Start of SOURCE DATA

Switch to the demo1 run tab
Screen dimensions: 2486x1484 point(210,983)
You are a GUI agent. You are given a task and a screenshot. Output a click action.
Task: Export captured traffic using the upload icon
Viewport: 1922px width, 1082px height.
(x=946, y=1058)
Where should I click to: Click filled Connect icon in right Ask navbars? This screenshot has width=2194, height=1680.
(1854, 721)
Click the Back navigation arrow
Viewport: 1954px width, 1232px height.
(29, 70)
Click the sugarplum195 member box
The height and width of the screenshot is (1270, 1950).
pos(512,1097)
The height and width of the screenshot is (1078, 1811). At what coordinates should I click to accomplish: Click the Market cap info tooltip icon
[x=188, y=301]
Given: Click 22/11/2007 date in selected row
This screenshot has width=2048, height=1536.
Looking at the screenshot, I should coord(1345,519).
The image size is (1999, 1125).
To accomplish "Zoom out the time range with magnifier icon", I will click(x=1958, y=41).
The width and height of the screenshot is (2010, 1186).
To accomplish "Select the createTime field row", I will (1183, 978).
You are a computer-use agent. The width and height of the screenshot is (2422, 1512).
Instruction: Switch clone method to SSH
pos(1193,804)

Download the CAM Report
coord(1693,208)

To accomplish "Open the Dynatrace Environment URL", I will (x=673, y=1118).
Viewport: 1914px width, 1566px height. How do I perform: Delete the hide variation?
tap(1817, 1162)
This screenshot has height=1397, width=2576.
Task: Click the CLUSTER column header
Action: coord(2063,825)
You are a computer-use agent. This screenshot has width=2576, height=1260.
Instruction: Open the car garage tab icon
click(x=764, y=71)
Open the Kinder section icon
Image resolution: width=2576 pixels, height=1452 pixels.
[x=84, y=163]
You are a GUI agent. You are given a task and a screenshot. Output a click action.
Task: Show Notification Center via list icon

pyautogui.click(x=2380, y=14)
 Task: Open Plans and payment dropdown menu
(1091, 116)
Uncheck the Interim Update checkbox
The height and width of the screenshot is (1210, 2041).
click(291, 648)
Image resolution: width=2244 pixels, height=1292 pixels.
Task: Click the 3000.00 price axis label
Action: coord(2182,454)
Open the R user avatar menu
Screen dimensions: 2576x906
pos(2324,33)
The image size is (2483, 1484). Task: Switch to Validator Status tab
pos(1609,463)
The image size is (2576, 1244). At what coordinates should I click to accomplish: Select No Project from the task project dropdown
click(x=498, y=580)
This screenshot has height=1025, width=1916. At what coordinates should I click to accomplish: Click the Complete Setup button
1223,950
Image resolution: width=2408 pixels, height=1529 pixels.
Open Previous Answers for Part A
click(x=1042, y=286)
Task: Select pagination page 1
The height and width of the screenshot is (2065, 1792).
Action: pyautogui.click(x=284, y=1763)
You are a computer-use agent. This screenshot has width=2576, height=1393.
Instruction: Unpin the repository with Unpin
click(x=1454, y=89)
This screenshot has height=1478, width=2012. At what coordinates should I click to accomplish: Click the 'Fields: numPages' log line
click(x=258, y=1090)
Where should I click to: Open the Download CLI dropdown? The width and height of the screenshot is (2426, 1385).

End of SOURCE DATA

* _TASK ITEM_
Collect from the data above every line that includes "computer".

* _ANSWER BOX_
You are a computer-use agent. The width and height of the screenshot is (2422, 1512).
You are a computer-use agent. This screenshot has width=2576, height=1260.
You are a computer-use agent. This screenshot has width=2576, height=1393.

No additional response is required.